The Bakersfield Californian

Be still my beeping heart

- Herb Benham is a columnist for The Bakersfiel­d California­n and can be reached at hbenham@bakersfiel­d.com or 661-395-7279.

Awhile back we installed five smoke alarms in the house along with two carbon monoxide sensors. We wanted to be prepared for whatever natural or man-made disasters lurked, lurking as they are wont to be.

Given that the smoke alarms were installed at the same time, are close to one another and have batteries with approximat­ely the same shelf life, it is not uncommon for one to start beeping — an indication that a battery replacemen­t is in order — and then for another to join in, almost, it seems, out of a sense of camaraderi­e.

Their synchrony reminded me of a beauty shop on which I once did a column. One hairdresse­r became pregnant and pretty soon three-quarters of the staff was pregnant and this included a couple of the manicurist­s.

A couple of days ago, one of the smoke alarms began beeping. Unattended, a smoke alarm with a failing battery can drive a person to distractio­n. Remember “The Tell-Tale Heart” by Edgar Allen Poe? The narrator kills an old man because of his blue eye (and who hasn’t wanted to do that before), dismembers him and buries him under the floorboard­s, but still hears his beating heart. The beating heart of somebody you thought you offed and a beeping smoke alarm is not a precise analogy but you can understand how it could be mildly upsetting.

COMPLETE THE FOLLOWING
1 > According to the column about smoke alarms, how many smoke alarms were installed in the house?
2 > Please duplicate the column about smoke alarms, beginning at the words that have "- Herb Benham" and stopping after "sense of camaraderi­e.".

RECORDED DATA
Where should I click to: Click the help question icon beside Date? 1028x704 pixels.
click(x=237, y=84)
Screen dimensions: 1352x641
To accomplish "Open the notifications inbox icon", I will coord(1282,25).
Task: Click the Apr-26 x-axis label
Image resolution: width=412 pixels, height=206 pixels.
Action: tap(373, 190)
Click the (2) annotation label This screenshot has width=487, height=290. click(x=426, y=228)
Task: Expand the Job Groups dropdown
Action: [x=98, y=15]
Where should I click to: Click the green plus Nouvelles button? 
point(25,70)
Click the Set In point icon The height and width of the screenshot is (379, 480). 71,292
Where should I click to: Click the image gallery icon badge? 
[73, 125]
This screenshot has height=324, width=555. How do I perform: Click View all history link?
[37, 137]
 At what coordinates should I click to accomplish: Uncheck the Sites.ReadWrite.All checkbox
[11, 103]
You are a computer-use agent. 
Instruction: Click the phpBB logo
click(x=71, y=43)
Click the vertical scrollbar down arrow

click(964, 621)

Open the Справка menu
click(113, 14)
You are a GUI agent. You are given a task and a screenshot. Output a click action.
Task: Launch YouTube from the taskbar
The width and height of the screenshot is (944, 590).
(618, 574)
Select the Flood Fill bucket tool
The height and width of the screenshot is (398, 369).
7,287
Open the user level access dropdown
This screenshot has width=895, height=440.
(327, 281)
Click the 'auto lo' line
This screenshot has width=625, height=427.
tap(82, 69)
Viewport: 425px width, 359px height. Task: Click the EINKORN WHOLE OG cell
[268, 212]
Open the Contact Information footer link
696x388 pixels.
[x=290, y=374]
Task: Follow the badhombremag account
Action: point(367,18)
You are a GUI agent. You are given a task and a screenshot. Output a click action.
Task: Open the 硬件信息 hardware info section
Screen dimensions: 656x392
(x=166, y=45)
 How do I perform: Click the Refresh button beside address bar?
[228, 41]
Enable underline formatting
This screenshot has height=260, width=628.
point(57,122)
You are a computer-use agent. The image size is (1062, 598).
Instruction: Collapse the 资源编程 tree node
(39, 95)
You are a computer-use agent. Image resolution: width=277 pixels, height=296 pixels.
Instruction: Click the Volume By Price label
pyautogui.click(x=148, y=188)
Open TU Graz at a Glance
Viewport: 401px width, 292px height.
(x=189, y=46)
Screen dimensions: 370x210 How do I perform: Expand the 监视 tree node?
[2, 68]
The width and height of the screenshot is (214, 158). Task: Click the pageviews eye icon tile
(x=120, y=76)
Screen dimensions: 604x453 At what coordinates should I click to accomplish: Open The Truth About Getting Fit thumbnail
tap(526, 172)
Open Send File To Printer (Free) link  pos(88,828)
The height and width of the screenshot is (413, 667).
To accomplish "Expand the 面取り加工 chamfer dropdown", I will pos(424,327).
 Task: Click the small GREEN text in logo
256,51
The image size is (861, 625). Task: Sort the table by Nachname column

TASK ANSWERS
1 > Five.

2 >
- Herb Benham is a columnist for The Bakersfiel­d California­n and can be reached at hbenham@bakersfiel­d.com or 661-395-7279.

Awhile back we installed five smoke alarms in the house along with two carbon monoxide sensors. We wanted to be prepared for whatever natural or man-made disasters lurked, lurking as they are wont to be.

Given that the smoke alarms were installed at the same time, are close to one another and have batteries with approximat­ely the same shelf life, it is not uncommon for one to start beeping — an indication that a battery replacemen­t is in order — and then for another to join in, almost, it seems, out of a sense of camaraderi­e.